Hawkins on Wall Street Meltdown
Syracuse Post-Standard
September 16th, 2008
Political Notebook
Howie Hawkins, the Green Populist candidate for Congress in the 25th District, said Tuesday that the collapse of three of Wall Street's biggest financial firms over the weekend "highlights the need for a populist and green restructuring of the economy so it serves the interests of the vast majority, not the privileged few."
Hawkins said that this restructuring should focus on a new green industrial policy and populist economic policies. The industrial policy would transfer much of the federal budget now spent on the military-industrial complex to investments in a new green infrastructure for the economy. The populist economic policies would focus on democratic regulation of the financial sector and tax and spending policies that promote a fairer distribution of income and wealth.
Hawkins said:
"This crisis is what you get when politicians bought and paid for by rich corporate interests radically deregulate the economy and allow capitalists to speculate like compulsive gamblers. It's not just the rich who are losing wealth with the collapse of securities inflated by highly leveraged speculation backed up by few underlying real assets. Working people's homes, pensions, retirement savings, and overall living standards are collapsing, too.
"Congress' failure to adequately supervise Wall Street and the various financial scam artists is rapidly turning the US into a second-rate economic power while greatly devaluing the dollar, which then further pushes up the price of oil and other imports."
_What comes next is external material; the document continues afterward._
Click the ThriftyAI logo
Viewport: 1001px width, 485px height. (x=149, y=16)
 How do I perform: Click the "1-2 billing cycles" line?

Hawkins attributed the crisis to underlying structural problems in the U.S. economy that the deregulatory policies of recent decades made worse.
"The US and indeed world economy have had excess capacity in most industries since the 1970s. There is no reason to build new production plans when existing plants can produce more than can be sold. The tax and regulatory cuts for the corporations and wealthy individuals promoted by both ruling parties in the US for 35 years were supposed to stimulate investment in the real economy of production and thus create jobs and benefits for all. The reality is that without many opportunities for profitable investments in production, the rich have taken their tax cuts and invested the money to rearrange ownership of existing real assets. Mergers and acquisitions, speculation in securities, subprime mortages, usurious credit card lending, hedge funds, and commodity speculation are all part of it. Profits in the financial sector accounted for around 15 percent of total profits in the post-war period before 1970 and had grown steadily to over 40 percent of total profits by the 2000s. The financial sector used to facilitate production. Now it is a parasite on the real economy of labor and industry."
"We need to re-regulate the financial sector so it can serve the real economy of production and supplement private investment with a substantial increase in strategic public investment in the real economy. Every economic boom in the history of industrial economies has been founded on building infrastructure and manufacturing associated with a new set of technologies, like steam-powered manufacturing and railroads, electrification and mass consumption of automobiles, suburban housing, and home appliances, and, more recently on a lesser scale, the information technologies associated with computers and cell phones. The way to get the economy going again and put people back to work is massive investment in a new real economy based on green principles of ecologically sustainable production. We need to rebuild or retrofit every thing on a green basis, from renewable energy and solar-powered railways to our buildings and manufacturing processes. We need to do that for climate stability and energy security as well as economic revitalization."